Alguns conselhos executivos de escolas queriam poder "segurar" professores de quem gostassem muito.
Não se está a passar a ideia de que a autonomia é o paraíso?
Para a maior parte das vezes que me têm falado desse assunto, a autonomia é a palavra-chave em detrimento da avaliação. Como se esse fosse o grande objectivo. Isso corresponde a um falso paradigma ideológico (equiparação ao privado).
Cada escola é um caso?
Em seis escolas que visitei pessoalmente, é impressionante ver as diferenças. Encontrei coisas fantásticas. As 24 agora escolhidas não são necessariamente as melhores. Depois virão mais 100 e por aí fora. Todas têm direito a negociar a autonomia, mas depois é necessário fiscalizar.
Como vai decorrer a partir de agora o processo de avaliação?
Nesta segunda fase, entrarão as 100 já identificadas e que se candidataram. Na terceira fase, a partir de 2008, deverá ser por sorteio e não por candidatura. Mesmo que não queiram, as escolas têm de ser avaliadas. Uma escola que não quiser ser avaliada é um problema muito mais complicado.

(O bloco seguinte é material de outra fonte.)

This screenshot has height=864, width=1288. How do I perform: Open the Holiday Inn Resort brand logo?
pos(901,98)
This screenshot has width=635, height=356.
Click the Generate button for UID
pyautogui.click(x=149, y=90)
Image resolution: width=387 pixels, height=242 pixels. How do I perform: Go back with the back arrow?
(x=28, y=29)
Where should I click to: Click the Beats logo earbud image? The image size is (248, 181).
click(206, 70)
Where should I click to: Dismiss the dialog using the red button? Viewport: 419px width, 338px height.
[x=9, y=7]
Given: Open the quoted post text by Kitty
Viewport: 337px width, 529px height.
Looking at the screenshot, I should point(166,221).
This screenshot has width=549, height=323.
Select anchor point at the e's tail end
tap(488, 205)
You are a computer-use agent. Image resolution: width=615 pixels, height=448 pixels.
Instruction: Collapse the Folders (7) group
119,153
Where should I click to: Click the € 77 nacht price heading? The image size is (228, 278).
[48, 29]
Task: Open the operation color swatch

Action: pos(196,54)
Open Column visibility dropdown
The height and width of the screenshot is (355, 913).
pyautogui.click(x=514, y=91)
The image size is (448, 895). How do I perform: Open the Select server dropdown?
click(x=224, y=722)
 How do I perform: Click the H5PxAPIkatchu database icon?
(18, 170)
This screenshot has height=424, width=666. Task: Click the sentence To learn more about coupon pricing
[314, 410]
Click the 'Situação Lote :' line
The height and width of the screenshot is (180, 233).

Acha que as reformas curriculares são um dos grandes problemas do ensino?
Acho um total disparate o grande número de disciplinas. Em contrapartida, temos um ensino estritamente monodocente no 1.º Ciclo que também me parece errado. Pelo menos no quarto ano, os alunos deviam começar a ter professores mais especializados. Espero que as escolas do 1.º Ciclo se organizem com as do 2.º Ciclo, por forma a que os professores mais especializados nesta ou naquela disciplina comecem a participar na docência do primário.